With chains, such breadth usually comes at the expense of depth, typically flattening flavors with the approaches of mass production. Defying low expectations, Jason's Deli proves surprisingly satisfying, with only a few duds and plenty of truly tasty items in a bustling facility that has fresh ingredients, efficient servers and on-the-ball quality control where it counts.

There are several Jason's locations around Atlanta, with the Tucker franchise found just inside I-285, at a corner of the long and winding strip mall of Northlake Festival. A big open space with a few booths and many modest-sized tables, Jason's can bewilder new customers placing their orders. You line up at a counter with your fellow diners (whose numbers can be legion at lunchtime), trying to absorb the information of the 80-item menu and the specials and soups du jour written on several dangling white boards.

After ordering, diners move past a combination deli case and food preparation station where sandwiches are assembled in plain view and samples of different salads are on display. Everything looks delish. After paying, diners can linger in the open zone between the cash register, the salad bar and the self-service soft drink station, but the food is ready soon enough. The salad bar, incidentally, is kept well-stocked and has plenty of impressive offerings, including sweet gingerbread mini-muffins.

Jason's kitchen reveals an affinity for olives in several items, such as the Muffaletta sandwich, which comes with a choice of ham or turkey. I chose some perfectly adequate ham, and though I couldn't detect any of the promised salami and barely noticed the melted Provolone, Jason's olive mix proved first-rate. I usually find olives brackish, especially the black ones, but the restaurant's approach cuts them fine enough that they're mild in flavor, while keeping the richness of olive oil. The potato salad was prepared recently enough that I could taste the chopped olives in it, while the salad bar was well-stocked with fresh, plump whole olives as well.

A whole muffaletta ($8.95) can be massive, so you may want to order a muffaletta special ($5.50), which includes a half-sandwich and extras: I got a bag of potato chips (in taste and texture pretty much like Lay's, but hailing from Jason's home base of Beaumont, Texas) and a cup of red beans and rice, which had the consistency of watery soup.

If "cute sandwich names gives you cause for trepidation, you may be skeptical of items like Ham It Up or Bird to the Wise.

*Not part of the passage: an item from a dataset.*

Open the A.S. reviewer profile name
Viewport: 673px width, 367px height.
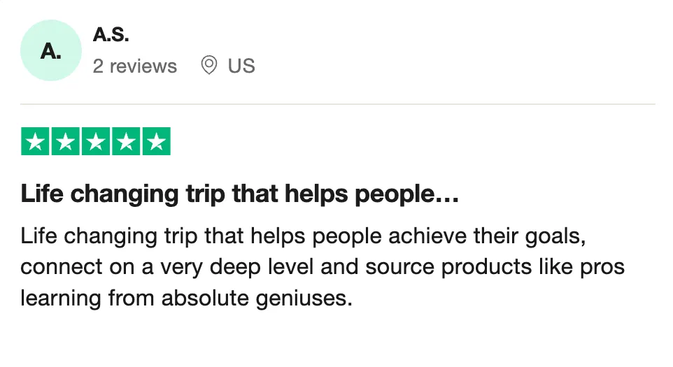point(111,34)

But if the Friends and Livers ($5.25) represented the other Deli Favorites, they're quite trustworthy. Two slices of rye could barely contain heaps of pastrami and corned beef as well as a thick portion of liverwurst -- although the meats weren't as hot as the menu claimed.

Jason's deli sampler ($5.25) makes an ideal lunch for little old ladies, featuring three narrow finger sandwiches (wheat bread with the crust removed) of tuna, pimento and chicken salad, the latter of which featured sweet bits of pineapple. The dish includes potato salad, two separate cups of soup and fruit, and if you're fond of big chunks of cantaloupe, it's just the thing.

The most striking quality of Jason's is how friendly it is to families and dessert-eaters. For ages 12 and under dining in, all of the sandwiches and plates in the "Jason's Junior section are 99 cents. I didn't sample the restaurant's selection of cheesecakes because its ice cream is free. Granted, it comes pretty soft from one of those extrusion machines, but with complimentary cones and a choice of vanilla, chocolate or swirl, you can't say you don't get your money's worth.

Jason's soups didn't quite win me over, although the chicken chili and tortilla soup each proved adequate (if a bit similar to one another). I'm nevertheless eager to further explore the sandwiches and wraps, whether dining in or ordering a "box lunch to go. Purists may argue that Jason's is simply a synthetic simulation of a true New York delicatessen, but your taste buds will voice few objections.